Bush faces two more factors that conflict with spending restraint--and both are partly of his own making. One is his strategy for reelection in 2004: lock up the conservative base and go after the political center. His tax cuts, conservative values, and strong position on national security appeal to his base. But spending programs--a prescription drug benefit, energy subsidies, a lavish farm bill--are the easiest way to woo swing voters and win swing states.
The other factor is the governing majority Bush sits atop. Governing majorities can't stand still. Nor can they merely slash spending and reduce the size of government. To remain in power, they have to act, legislate, cope with inevitable national problems. That's what the public expects. Sure, if Democrats manage to send Bush an expensive energy bill, he'll have no qualms vetoing it. But veto a Republican bill that boosts Republican-leaning constituencies linked with his governing majority and affecting voter sentiment in key states? No way. Republican spending gets a pass, a cheer even.
The White House is feeling the pain of small government conservatives. One indication is the stress Bush aides put on the lowest spending figure, the one that leaves out defense, homeland security, and supplemental expenditures. Another is the White House's eagerness for a budget fight with Congress next year, with Bush leading the spend-less side. And the president intends to tout Social Security reform in his reelection campaign, arguing among other things that it's the only way to stem out-of-control spending on benefits. Will this strategy appease conservatives and thwart Democratic attempts to characterize him as fiscally reckless? Probably.
Fred Barnes is executive editor of The Weekly Standard.

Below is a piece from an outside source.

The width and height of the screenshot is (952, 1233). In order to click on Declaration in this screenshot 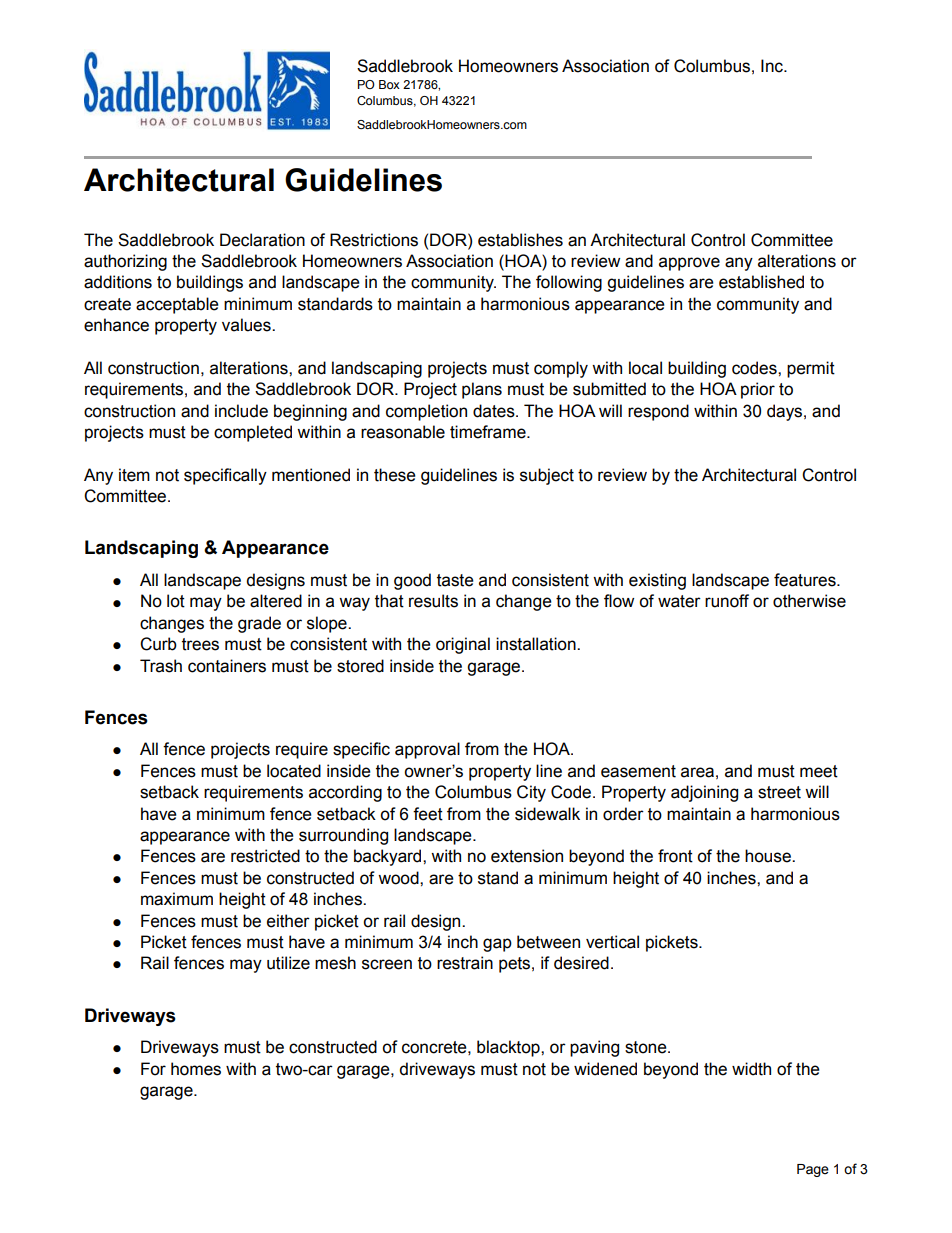, I will do `click(262, 240)`.
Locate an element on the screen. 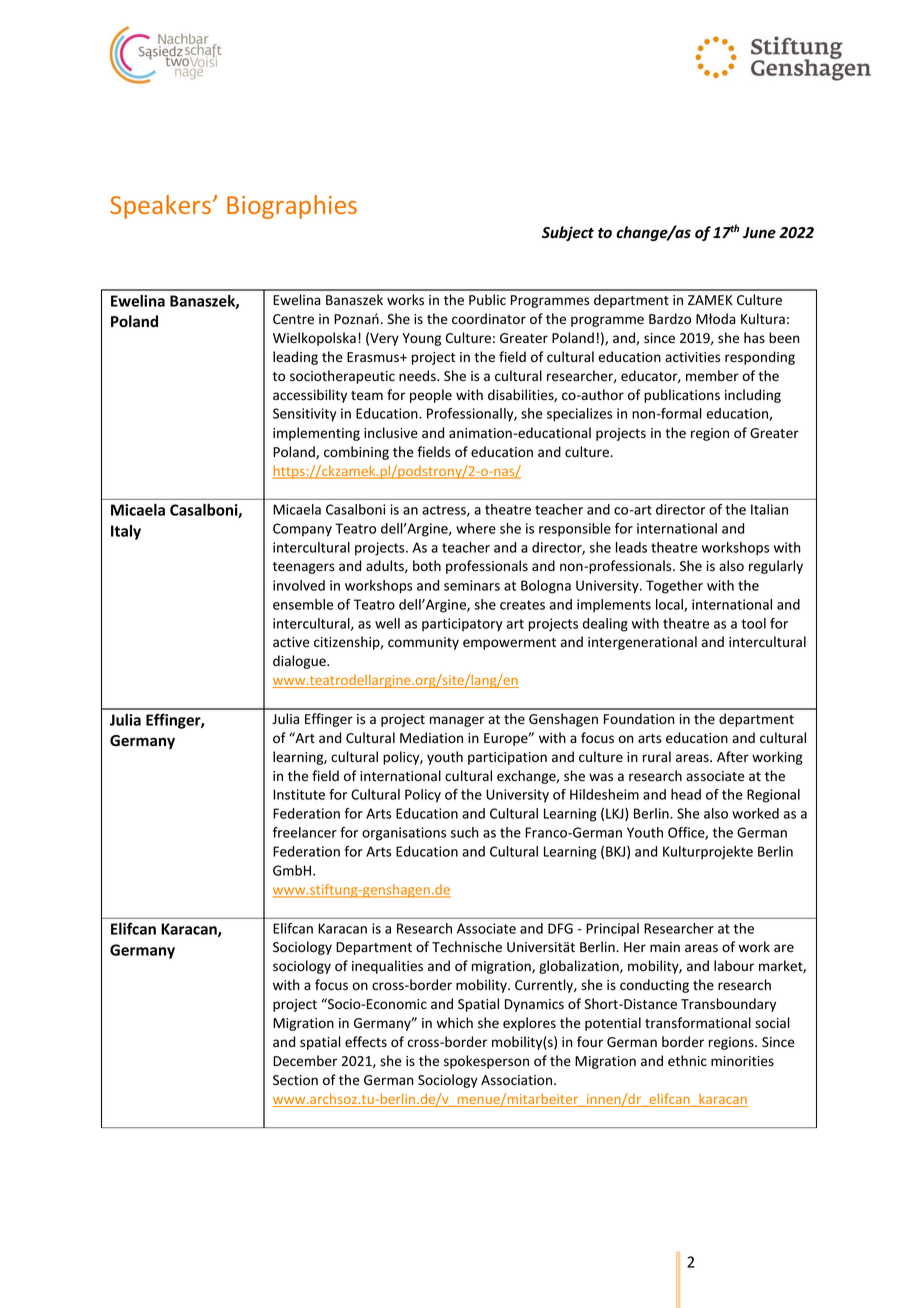 The height and width of the screenshot is (1308, 924). spokesperson is located at coordinates (486, 1062).
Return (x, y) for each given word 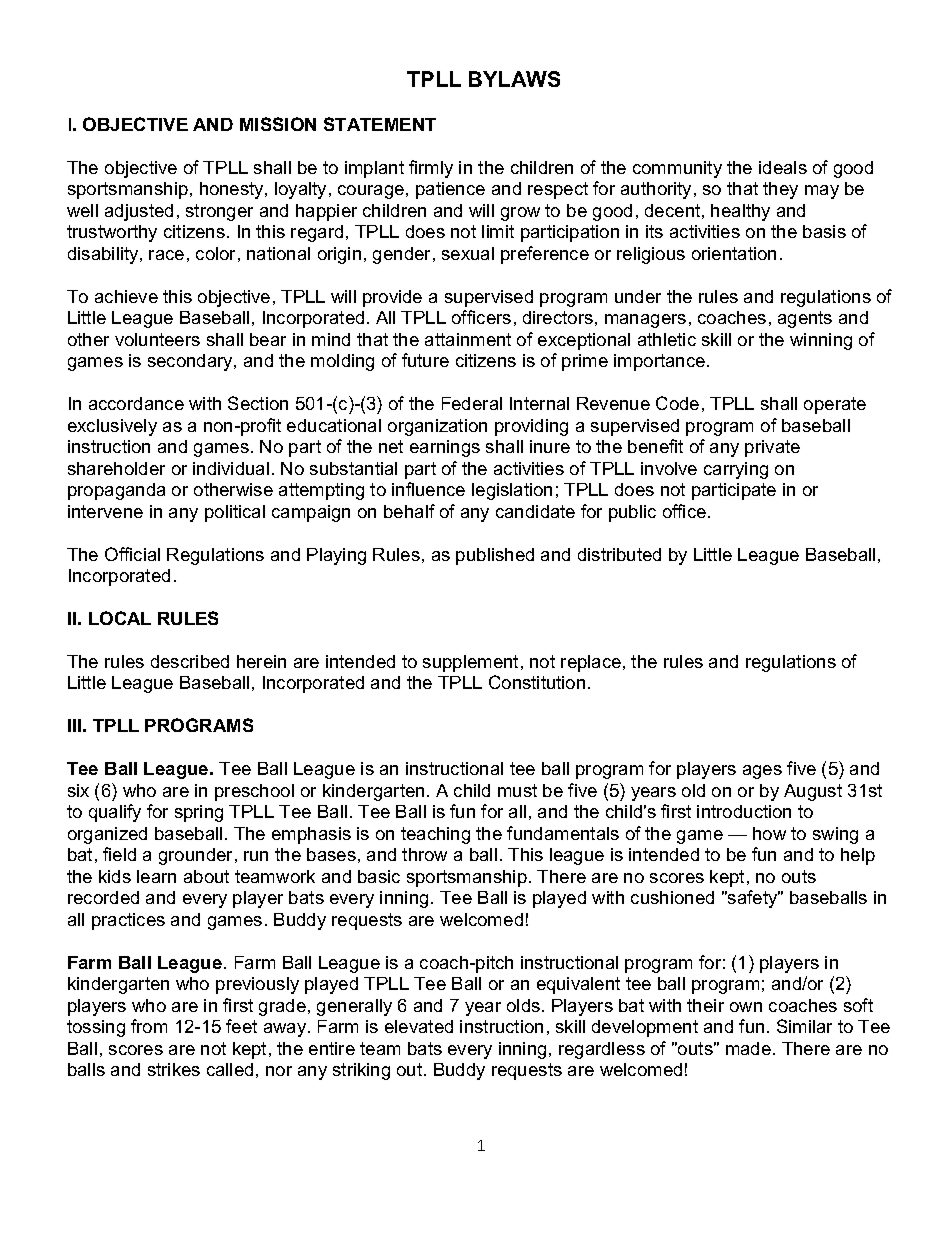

Sadly, I have recently begun contemplating voting to do just this. I will vote for Toomey or Spector regardless of who wins the primary, but I prefer Toomey. I'm not opposed to an all-Republican goverment. However If I have a choice between a liberal president who will be stymied by a Republican congress and a liberal president who get be granted every toy in the toystore; is it not better to get the former?
I could be wrong, but I don't believe he's vetoed any bill. It's one big, expensive, wasteful "new tone" out there.
Oh sure, there must be three or four of us left. One of the things that Bush has done that's made me really angry was how he portrayed a 4% increase in discretionary spending as some kind of austerity program for the government. His surprise trip to Baghdad is still super cool, though.
The only reason we got a good second tax cut and a recovering economy was Bush was starting to feel that his re-election was in jeopardy. During the second term, he'll have no such pressure. My guess is we'll see tax increases and even more spending.
Exactly, then come 2008 we'll have Jeb as the anointed successor.
It's getting pretty late. I started becoming frustrated with Bush when he agreed with Kennedy on the federal education bill.
I am actually considering voting for Dean, assuming he becomes the Rat nominee. There is something to be said for gridlock.
That's still one less vote for Bush. Maybe someday the Republican politicians will figure out that we actually do want a smaller government -- one that has some guts and feels more bound by the Constitition.